README.md

OncologyRegimenFinder

This is a package specific for the OMOP СDM databases, which makes it possible to determine the regimens of cancer therapy.

Introduction

Filtration of medicinal ingredients was made by searching for concepts from the HemOnc release 2021 and having a relationship_id: Has AB-drug cjgt Rx, Has cytotox chemo Rx, Has endocrine tx Rx, Has immunotherapy Rx, Has pept-drg cjg Rx, Has radiocjgt Rx, Has radiotherapy Rx, Has targeted tx Rx, Has antineopl Rx, Has immunosuppr Rx. Thus, over 10.000 standard RxNorm concepts are included.

The key part of the package is located in the inst folder, where sql files are stored that can be used for 3 sql dialects: postgresql, bigquery, redshift.

SQL files are wrapped in R functions. The main function, the only one that is exported is createRegimens, which has a side effect of creating a regimenIngredientTable in writeDatabaseSchema. R files createFunctions and Utilits are a set of helper functions for createRegimens.

The extras folder contains the CodeToRun.R file, which contains a set of requirements and necessary arguments for calling the key function of the package.

Algorithm for the formation of regimenIngredientTable.

CohortBuild.sql

At the first stage, all use cases of patients receiving antineoplastic therapy are collected using the DrugEra table.

RegimenCalculation.sql

Further, several successive data transformations take place to obtain ingredients grouped by dates, which will subsequently be combined into modes.
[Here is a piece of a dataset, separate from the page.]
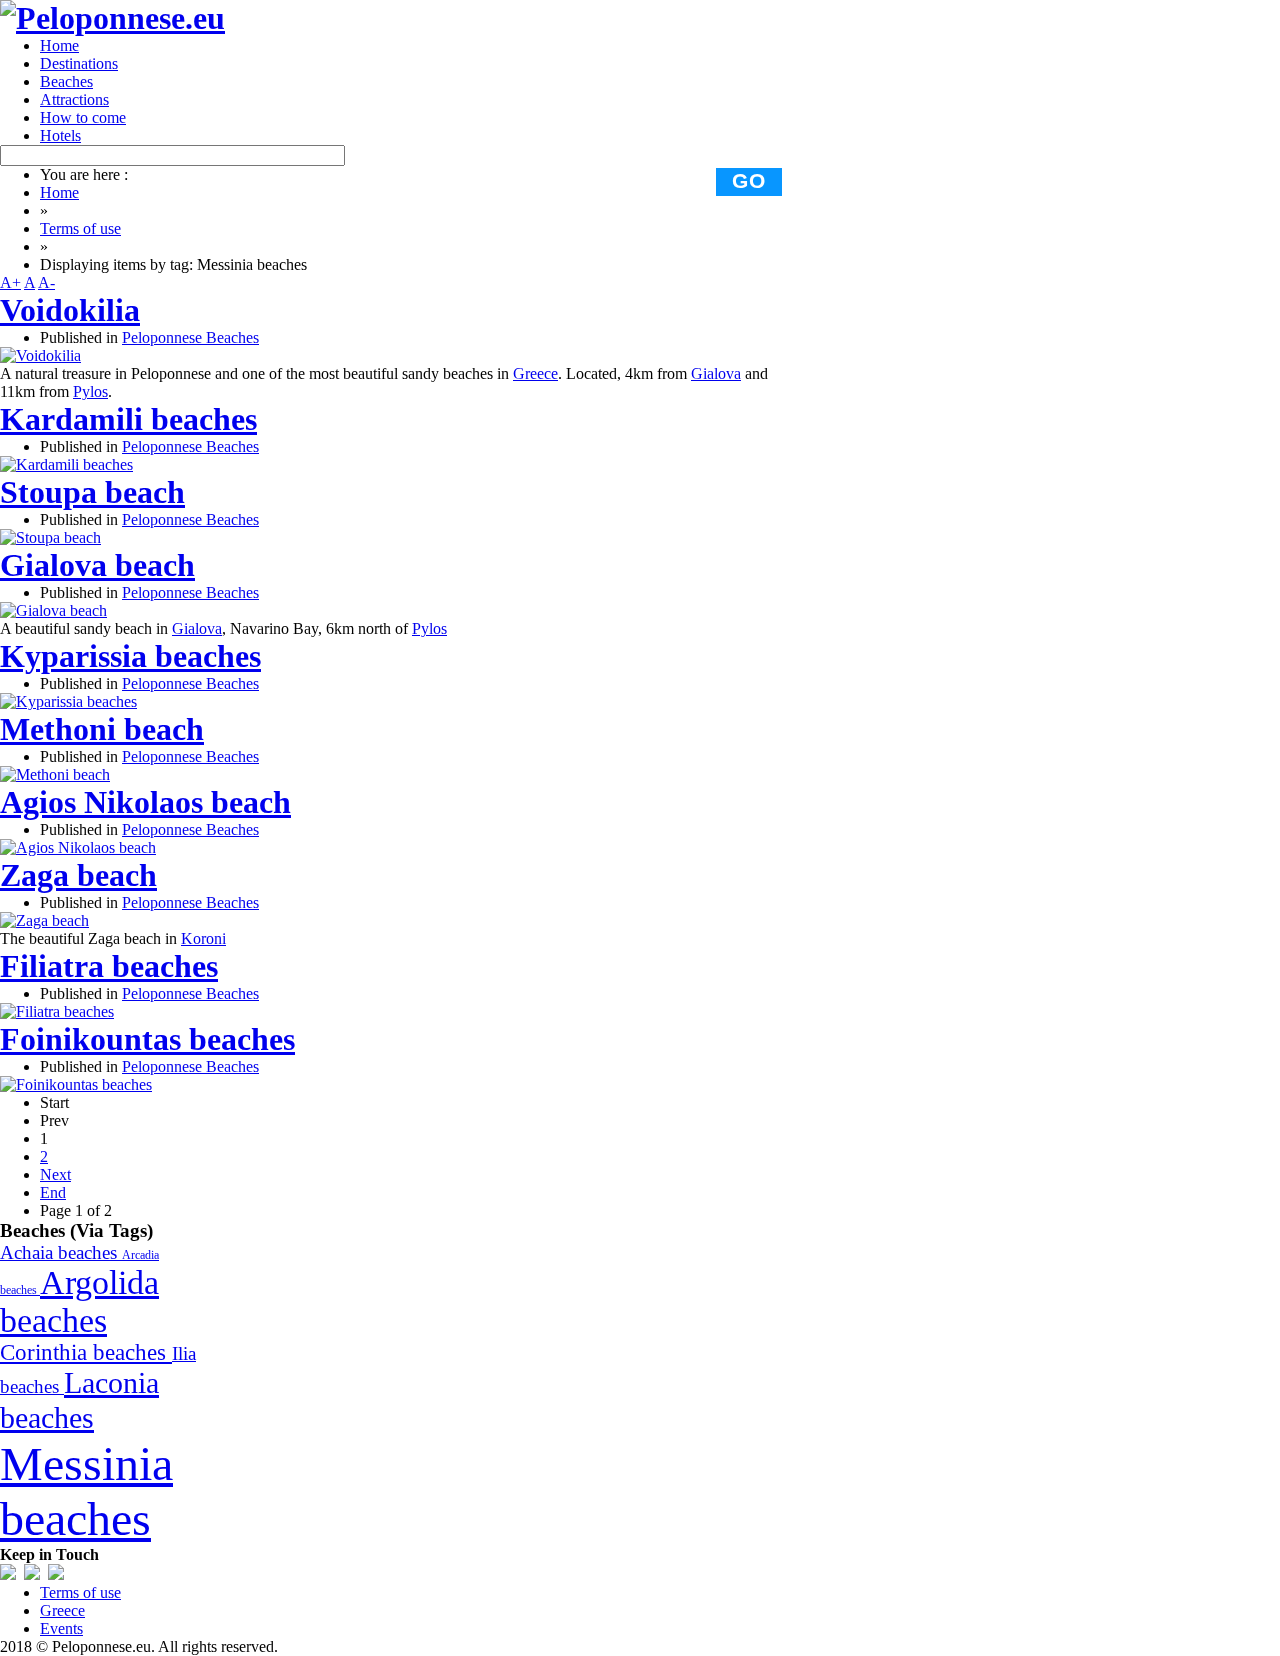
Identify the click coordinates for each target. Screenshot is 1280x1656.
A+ (10, 282)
Add_groups temporary table includes grouped data with highlighting the minimum start date of treatment and left join according to the start of therapy “r2.ingredient_start_date <= (r1.ingredient_start_date) and r2.ingredient_start_date> = (r1.ingredient_start_date - 30)” Thus, a table is obtained grouped according to the beginning of therapy with the capture of the 30-day interval. Next, a temporary regimens table is formed, where ingredient (1) is marked, the date of which corresponds to the minimum value in the group Then the regimens_to_keep table is formed, which selects records with label 1; then there is a union of the original table and regimens _to_keep, followed by the formation of regimenTable.

RawEvents.sql

Optional script that generates a table using interests and oncology of interest for possible further analysis Includes following columns: start_date, concept_name, drug_exposure_id, person_id, drug_concept_id, drug_exposure_start_date, drug_type_concept_id, days_supply, route_concept_id, visit_occurrence_id, drug_source_value, drug_source_concept_id, route_source_value, dose_unit_source_value

RegimenVocabulary.sql

An optional script, the task of which is to find a match between the found mode and the mode in HemOnc selection (need to make sure that you have apdated hemonc vocabulary)

RegimenFormat.sql (optionally with or without hemonc vocabulary)

Then the ingredients are aggregated into one cell according to the same therapy start date and number. Then the max end date of ingredient will be put as the end of the regimen

*********

-----------------INSTRUCTIONS -------------------------

*********

How to Run the Study

  1. In R, you will build an .Renviron file. An .Renviron is an R environment file that sets variables you will be using in your code. It is encouraged to store these inside your environment so that you can protect sensitive information. Below are brief instructions on how to do this:
# The code below makes use of R environment variables (denoted by "Sys.getenv(<setting>)") to 
# allow for protection of sensitive information. If you'd like to use R environment variables stored
# in an external file, this can be done by creating an .Renviron file in the root of the folder
# where you have cloned this code. For more information on setting environment variables please refer to: 
# https://stat.ethz.ch/R-manual/R-devel/library/base/html/readRenviron.html
#
# Below is an example .Renviron file's contents: (please remove)
# the "#" below as these too are interprted as comments in the .Renviron file:
#
#    DBMS = "postgresql"
#    DB_SERVER = "database.server.com"
#    DB_PORT = 5432
#    DB_USER = "database_user_name_goes_here"
#    DB_PASSWORD = "your_secret_password"
#    FFTEMP_DIR = "E:/fftemp"
#    USE_SUBSET = FALSE
#    CDM_SCHEMA = "your_cdm_schema"
#    COHORT_SCHEMA = "public"  # or other schema to write intermediate results to
#    PATH_TO_DRIVER = "/path/to/jdbc_driver"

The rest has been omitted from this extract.